Out of the not so clear blue, a stream of disturbing images cuts through my weirded brain: Luke… Bed… Nicole… The place where Luke bedded Nicole.

Captain, all signs point to abort. M'aidez! M'aidez!

I'm seasick. Seasick and dying to be anywhere else but right here, right now. At any rate, rather than hightailing it to my place and leaving Luke in the dust, I may have just enough sobriety to think outside the panic box. Okay. Time to employ some of that classic Gilmore charm…

"You know what? On second thought, why don't you take the bed? I'll be just fine on the couch."

"You're kidding me!" His tone is incredulous. "After you fought so hard for it during the last sleepover? Why turn it down today?"

"Yeah, but you woke up with a backache, remember? And then you groused at Taylor for whistling 'Mary Had a Little Lamb.' I still feel really bad about that."

"Lorelai, if this about your feeling guilty over Taylor then that's ridiculous.
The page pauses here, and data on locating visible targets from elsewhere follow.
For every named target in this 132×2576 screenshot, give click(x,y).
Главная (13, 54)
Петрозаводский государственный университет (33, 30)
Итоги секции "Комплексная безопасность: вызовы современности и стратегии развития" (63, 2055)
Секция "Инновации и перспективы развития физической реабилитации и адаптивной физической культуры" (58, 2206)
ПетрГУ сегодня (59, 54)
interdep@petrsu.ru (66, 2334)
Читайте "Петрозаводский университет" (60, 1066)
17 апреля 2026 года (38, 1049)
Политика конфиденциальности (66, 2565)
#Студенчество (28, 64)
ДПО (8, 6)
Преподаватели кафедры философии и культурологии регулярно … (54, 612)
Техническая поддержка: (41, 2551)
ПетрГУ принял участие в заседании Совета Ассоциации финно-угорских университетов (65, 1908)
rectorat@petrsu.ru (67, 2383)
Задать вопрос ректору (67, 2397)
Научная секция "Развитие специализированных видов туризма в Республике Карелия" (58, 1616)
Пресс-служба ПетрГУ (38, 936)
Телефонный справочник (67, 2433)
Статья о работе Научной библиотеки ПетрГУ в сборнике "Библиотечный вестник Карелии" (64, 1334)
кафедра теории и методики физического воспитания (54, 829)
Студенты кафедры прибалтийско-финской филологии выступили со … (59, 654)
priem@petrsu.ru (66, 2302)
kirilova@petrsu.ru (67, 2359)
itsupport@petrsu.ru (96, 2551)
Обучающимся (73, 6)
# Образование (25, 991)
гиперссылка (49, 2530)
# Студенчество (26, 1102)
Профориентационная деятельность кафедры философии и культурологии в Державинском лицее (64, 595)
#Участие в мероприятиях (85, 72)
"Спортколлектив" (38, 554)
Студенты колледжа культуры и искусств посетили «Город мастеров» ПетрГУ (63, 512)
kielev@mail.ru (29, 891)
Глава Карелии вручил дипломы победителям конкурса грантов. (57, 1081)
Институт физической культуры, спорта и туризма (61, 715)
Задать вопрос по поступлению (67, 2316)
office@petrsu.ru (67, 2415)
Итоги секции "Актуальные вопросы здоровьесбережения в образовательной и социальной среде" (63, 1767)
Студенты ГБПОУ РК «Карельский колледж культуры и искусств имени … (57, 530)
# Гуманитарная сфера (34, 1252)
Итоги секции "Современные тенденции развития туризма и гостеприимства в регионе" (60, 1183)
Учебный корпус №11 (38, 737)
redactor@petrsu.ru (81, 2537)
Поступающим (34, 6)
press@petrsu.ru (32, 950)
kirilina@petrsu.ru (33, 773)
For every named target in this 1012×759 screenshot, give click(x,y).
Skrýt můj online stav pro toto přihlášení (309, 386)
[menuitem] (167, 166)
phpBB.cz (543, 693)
You should've seen how I treated him this morning. Just take the damn bed."

"No, no. It's about you. You need your mattress. And, hey—I can sleep on Jess'!"

"It's in storage."

"Oh." My voice falls flat. I'm praying vigilantly that he isn't able to detect the bundles of butterflies laying waste to my stomach. "Well, I still want you to have it."

"Why?" Luke's upper body pops itself through the crack in the doorway, startling me so much that I drop Sunny, the rejected toothbrush. Yikes, I rub my forehead. I didn't even hear him come over here.
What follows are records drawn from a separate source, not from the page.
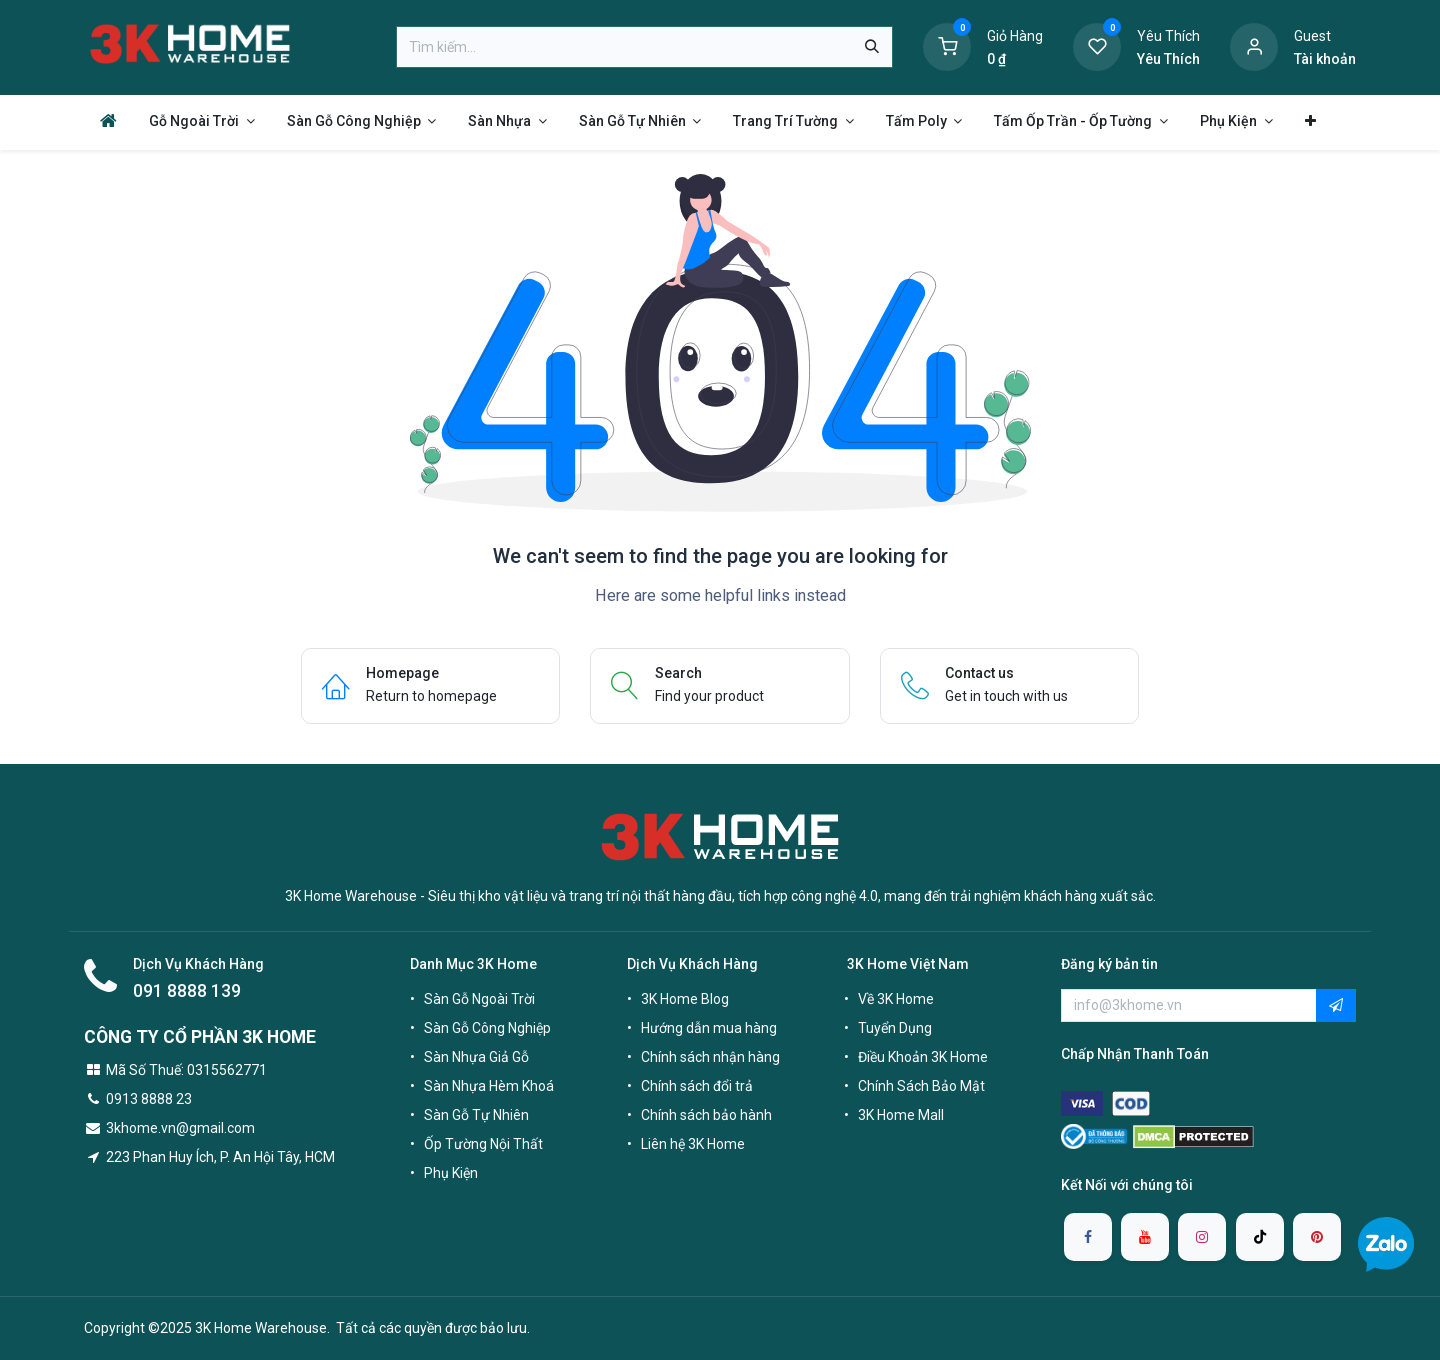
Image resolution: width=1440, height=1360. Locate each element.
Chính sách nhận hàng (710, 1057)
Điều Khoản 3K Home (923, 1057)
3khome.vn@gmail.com (180, 1128)
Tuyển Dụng (895, 1028)
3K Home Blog (685, 999)
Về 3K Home (896, 999)
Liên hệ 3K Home (693, 1144)
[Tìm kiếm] (872, 47)
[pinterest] (1317, 1237)
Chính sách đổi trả (697, 1086)
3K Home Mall (901, 1115)
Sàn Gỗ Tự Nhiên (476, 1115)
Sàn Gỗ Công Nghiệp (487, 1028)
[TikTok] (1260, 1237)
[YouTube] (1145, 1237)
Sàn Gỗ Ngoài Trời (479, 999)
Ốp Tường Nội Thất (483, 1144)
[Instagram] (1202, 1237)
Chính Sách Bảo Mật (921, 1086)
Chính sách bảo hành (706, 1115)
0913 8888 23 (149, 1099)
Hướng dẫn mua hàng (709, 1028)
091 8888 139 (187, 991)
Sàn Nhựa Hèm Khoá (489, 1086)
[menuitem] (108, 120)
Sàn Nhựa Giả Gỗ (476, 1057)
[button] (1336, 1006)
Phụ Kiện (451, 1173)
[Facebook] (1088, 1237)
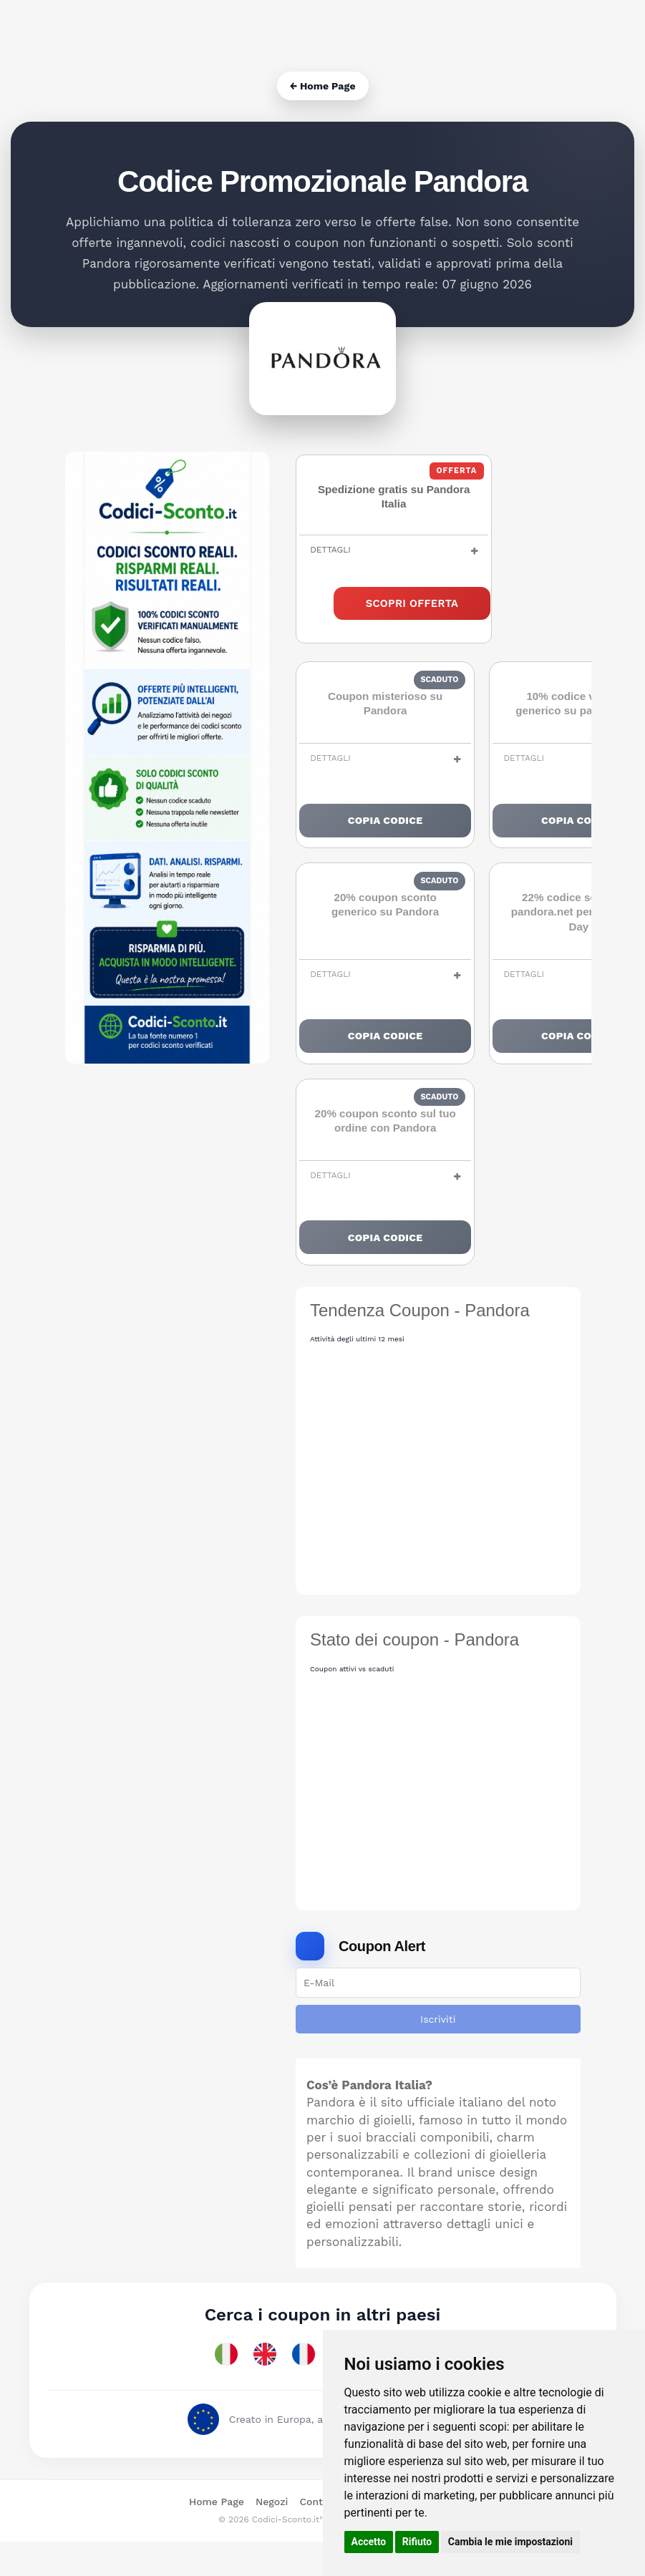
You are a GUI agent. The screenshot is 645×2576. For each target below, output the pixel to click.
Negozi (272, 2536)
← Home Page (323, 86)
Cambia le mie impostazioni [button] (510, 2541)
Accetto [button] (369, 2541)
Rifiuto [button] (417, 2541)
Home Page (216, 2536)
"I don't know…" I bend down to retrieve Sunny in effort to avoid his scrutiny. "Because I'm your friend and I care about you."

It sounds beyond pathetic to my own ears. Lamentable, really. What a sorry, sorry, choice of words. Ohhh, but I don't want to look… I literally have to force myself to straighten up and observe just what sort of a reaction I've induced.

Great. It appears I've grown a whole new second head.

"Okay," Luke finally responds, obviously discomfited by my lame avowal of affection. And I can't say I blame him. "I'll get you some blankets."